=======================================
   Snakefood PyCon 2008 Talk Outline
=======================================
:Abstract:

   Slides outline for a talk on Snakefood.

.. contents::
..
    1   Introduction
    2   Motivation: the use of dependencies
    3   What do I mean by "a dependency"
    4   The Python style often tolerates side-effects
    5   Conditional dependencies
    6   AST
    7   The food-chain
    8   Clustering
    9   Examples / Filtering
    10  Zero Configuration: Auto-detect roots
    11  "Follow" and "Internal"
    12  File format
    13  Parser
    14  Checker
    15  Codebase
    16  Results
    17  Results
    18  Demo
    19  Links


Introduction
============

    [Slide]

      Snakefood
      http://furius.ca/snakefood/

      Martin Blais
      Furius


Motivation: the use of dependencies
===================================

    [Slide]

        {pretty picture of a nice depgraph}

      - Snakefood generates dependency graphs
      - Is an analysis and refactoring tool
      - Zero configuration
      - All pure Python code
      - Works on many platforms

    [Notes]

      - How to generate dependency graphs between Python modules
      - Useful for analysing and refactoring code.


What do I mean by "a dependency"
================================

    [Slide]

       a.py                          b.py
       ----------------------        ----------------------
       import b                      ...

           {[could of a}  -> {cloud of b}

    [Notes]

    "In Python, there is no enforcement that the dependencies are a
    DAG:

    - No compile-time dependencies (via the linker)
    - Circular dependencies are not even a problem most of the time.

    A full graph is not desireable, because it can cause problems
    later. Dependencies start creeping where they were not expected,
    code becomes difficult to modularize, chaos ensues. "
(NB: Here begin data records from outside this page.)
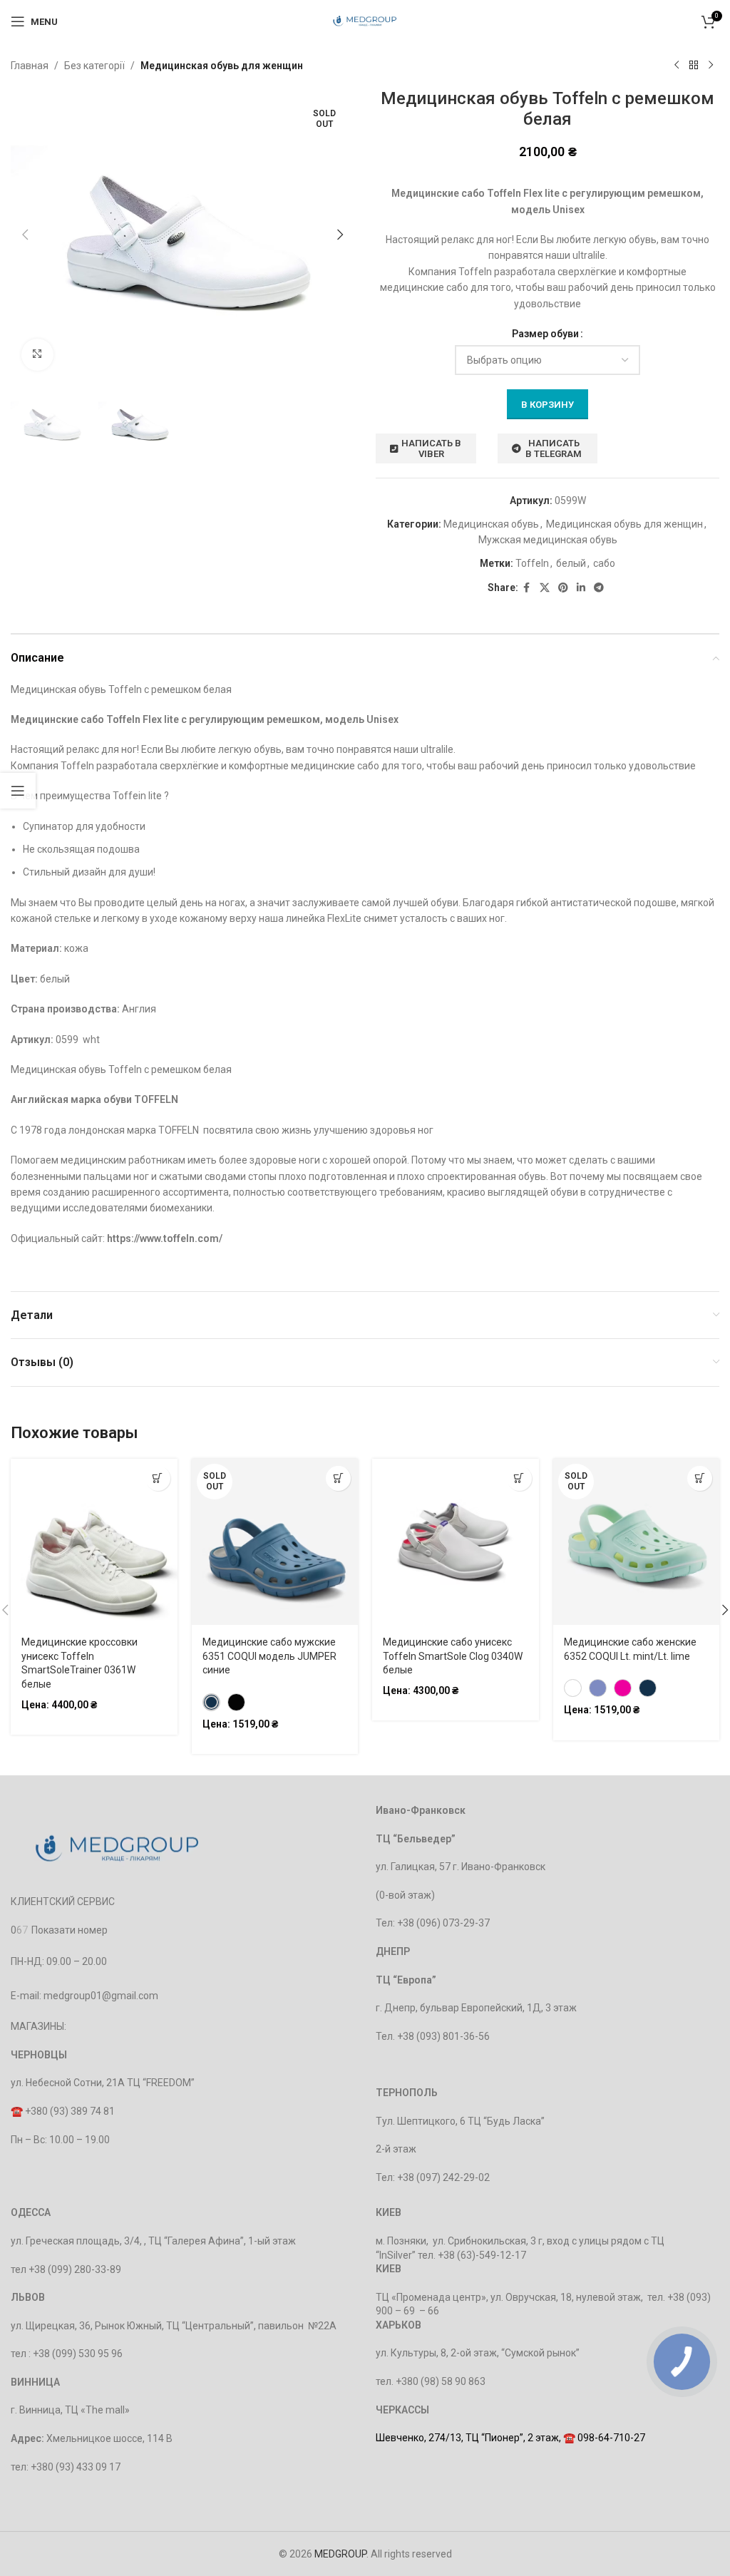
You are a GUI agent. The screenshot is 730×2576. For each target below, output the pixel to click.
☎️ (18, 2111)
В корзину (547, 404)
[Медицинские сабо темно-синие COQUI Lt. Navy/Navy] (648, 1688)
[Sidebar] (18, 791)
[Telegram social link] (599, 587)
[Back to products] (693, 65)
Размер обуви (545, 333)
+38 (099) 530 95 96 (78, 2353)
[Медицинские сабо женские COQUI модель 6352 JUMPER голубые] (598, 1688)
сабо (604, 563)
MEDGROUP (340, 2554)
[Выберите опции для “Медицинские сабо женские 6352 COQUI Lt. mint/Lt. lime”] (699, 1478)
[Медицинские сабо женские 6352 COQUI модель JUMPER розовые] (623, 1688)
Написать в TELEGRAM (553, 449)
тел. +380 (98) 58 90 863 (430, 2381)
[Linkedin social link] (581, 587)
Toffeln (532, 563)
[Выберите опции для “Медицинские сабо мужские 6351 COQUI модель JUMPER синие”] (338, 1478)
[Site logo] (365, 20)
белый (571, 563)
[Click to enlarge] (37, 355)
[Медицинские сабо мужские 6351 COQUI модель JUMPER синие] (211, 1702)
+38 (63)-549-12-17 (482, 2255)
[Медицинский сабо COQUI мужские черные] (236, 1702)
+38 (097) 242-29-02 (443, 2177)
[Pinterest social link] (563, 587)
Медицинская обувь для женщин (221, 65)
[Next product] (710, 65)
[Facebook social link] (526, 587)
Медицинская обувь (491, 524)
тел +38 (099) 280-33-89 (66, 2269)
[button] (25, 234)
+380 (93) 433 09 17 (75, 2467)
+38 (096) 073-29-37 (443, 1923)
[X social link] (544, 587)
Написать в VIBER (431, 449)
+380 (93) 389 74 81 (70, 2111)
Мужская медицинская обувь (547, 539)
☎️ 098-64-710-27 (604, 2437)
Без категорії (94, 65)
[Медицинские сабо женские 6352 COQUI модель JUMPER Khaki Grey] (573, 1688)
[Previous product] (676, 65)
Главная (29, 65)
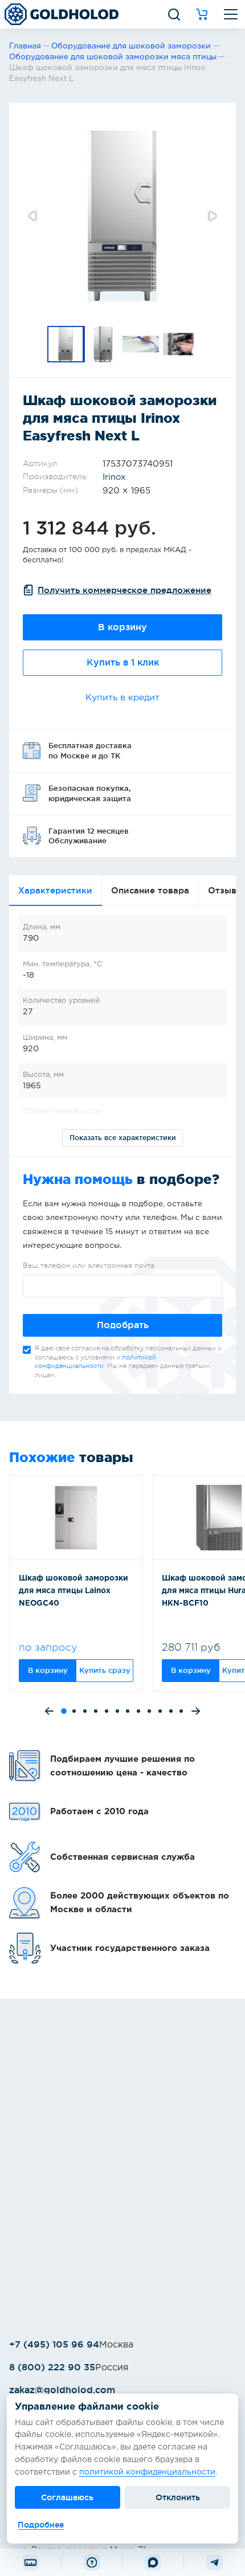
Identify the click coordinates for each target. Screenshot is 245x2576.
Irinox (114, 477)
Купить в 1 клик (123, 662)
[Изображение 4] (179, 344)
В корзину (122, 627)
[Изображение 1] (66, 344)
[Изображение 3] (141, 344)
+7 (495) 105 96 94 (54, 2344)
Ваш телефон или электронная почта (88, 1265)
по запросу (48, 1647)
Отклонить (178, 2497)
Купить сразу (104, 1670)
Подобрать (123, 1325)
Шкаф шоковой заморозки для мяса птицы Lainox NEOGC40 (73, 1590)
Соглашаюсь (67, 2497)
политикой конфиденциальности (147, 2472)
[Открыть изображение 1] (122, 216)
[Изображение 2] (103, 344)
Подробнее (41, 2524)
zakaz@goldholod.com (62, 2390)
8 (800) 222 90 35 (52, 2367)
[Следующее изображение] (212, 216)
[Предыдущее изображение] (33, 216)
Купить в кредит (122, 697)
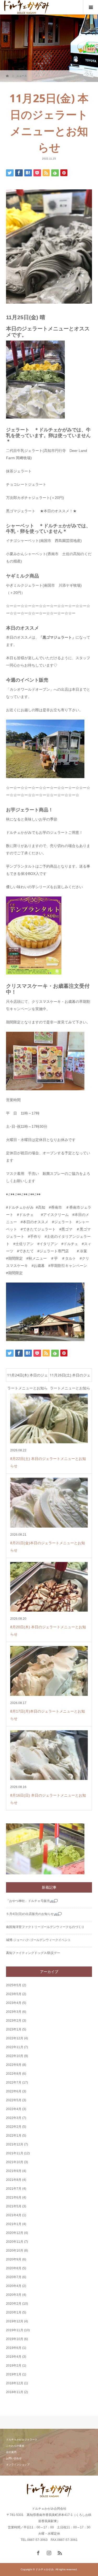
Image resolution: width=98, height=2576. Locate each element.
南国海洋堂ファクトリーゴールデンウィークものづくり (45, 1927)
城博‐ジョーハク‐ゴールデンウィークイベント (38, 1940)
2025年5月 (13, 1985)
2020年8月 (13, 2268)
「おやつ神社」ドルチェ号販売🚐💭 (32, 1901)
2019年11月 (14, 2330)
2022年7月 (13, 2082)
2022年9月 (13, 2065)
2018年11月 (14, 2392)
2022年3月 (13, 2118)
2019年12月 (14, 2321)
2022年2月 (13, 2127)
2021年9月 (13, 2171)
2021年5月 (13, 2206)
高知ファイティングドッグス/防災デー (33, 1953)
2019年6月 (13, 2348)
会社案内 (11, 2452)
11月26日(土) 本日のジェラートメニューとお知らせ (70, 1377)
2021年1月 (13, 2224)
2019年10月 (14, 2339)
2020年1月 (13, 2312)
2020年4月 (13, 2286)
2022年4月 (13, 2109)
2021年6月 (13, 2197)
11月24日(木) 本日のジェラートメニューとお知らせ (27, 1377)
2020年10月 (14, 2250)
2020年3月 (13, 2295)
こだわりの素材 (15, 2445)
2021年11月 (14, 2153)
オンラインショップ (18, 2464)
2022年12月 (14, 2038)
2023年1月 (13, 2029)
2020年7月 (13, 2277)
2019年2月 (13, 2365)
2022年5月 (13, 2100)
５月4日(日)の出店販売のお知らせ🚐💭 (34, 1914)
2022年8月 (13, 2073)
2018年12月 (14, 2383)
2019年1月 (13, 2374)
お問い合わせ (14, 2458)
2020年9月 (13, 2259)
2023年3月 (13, 2012)
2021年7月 (13, 2188)
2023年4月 (13, 2003)
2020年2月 (13, 2303)
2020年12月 (14, 2233)
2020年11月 (14, 2242)
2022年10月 (14, 2056)
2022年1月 (13, 2135)
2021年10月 (14, 2162)
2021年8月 (13, 2180)
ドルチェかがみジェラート (21, 2439)
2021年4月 (13, 2215)
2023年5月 (13, 1994)
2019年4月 (13, 2357)
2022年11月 (14, 2047)
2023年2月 (13, 2020)
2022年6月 (13, 2091)
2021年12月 (14, 2144)
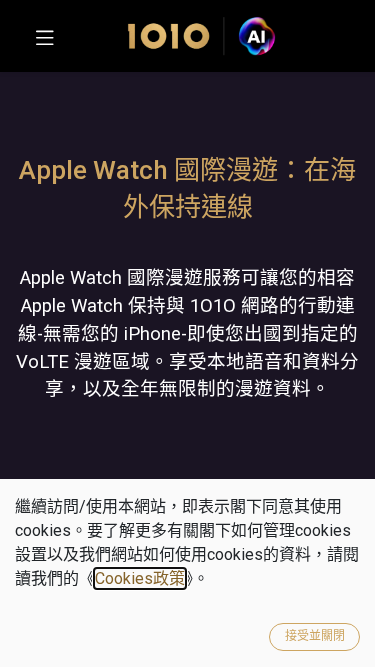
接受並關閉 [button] (315, 636)
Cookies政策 (140, 578)
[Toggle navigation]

The Python style often tolerates side-effects
=============================================

    [Slide/1]

      import SomeModule

    [Notes]

      "In Python, I have problems with that code. The reason why?
      This."

    [Slide/2]

      SomeModule.py:
      ------------------------

      # Connect to the database.
      conn = dbapi.connect(dbname="accounts.db", user=...)

    [Notes]

      "You cannot assume that you can import a module without
      side-effects. In fact, in Python, people do things like that all
      the time. It's a cultural problem."

      I stopped counting the times where I chased problems due to
      Python code having to occur in a certain order.


Conditional dependencies
========================

    [Slide]

       a.py
       ----------------------
       if __debug__:
         import b

       def foo():
           import b

    [Notes]

    - Dependencies are not well-defined in Python, they depend on
      runtime conditions, e.g. if "foo()" gets called (or not).


AST
===

    [Slide]

       Code analysis via AST: is Good Enough


       Works:                    Fails:

       def foo():                mod = __import__(module_name)
           import Module


    [Notes]

      - Provide a solution that is "good enough", works in the common
        cases.
      - Does not run any code, so it pretty much always works.
      - On the rare codebases (Zope, Enthought), it works if you run
        it on the installed code.

      My intention: to make this a useful, working, never failing tool
      that all Pythonistas use. Please use it and report problems!


The Food Chain
==============

    [Slide]

     filenames, directories ->
        {snakefood} -> {filters} -> {snakefood-graph} -> dot file

    [Notes]

      - If you have a lot of files, you will want to cluster many
        dependency nodes together to make the tree more readable.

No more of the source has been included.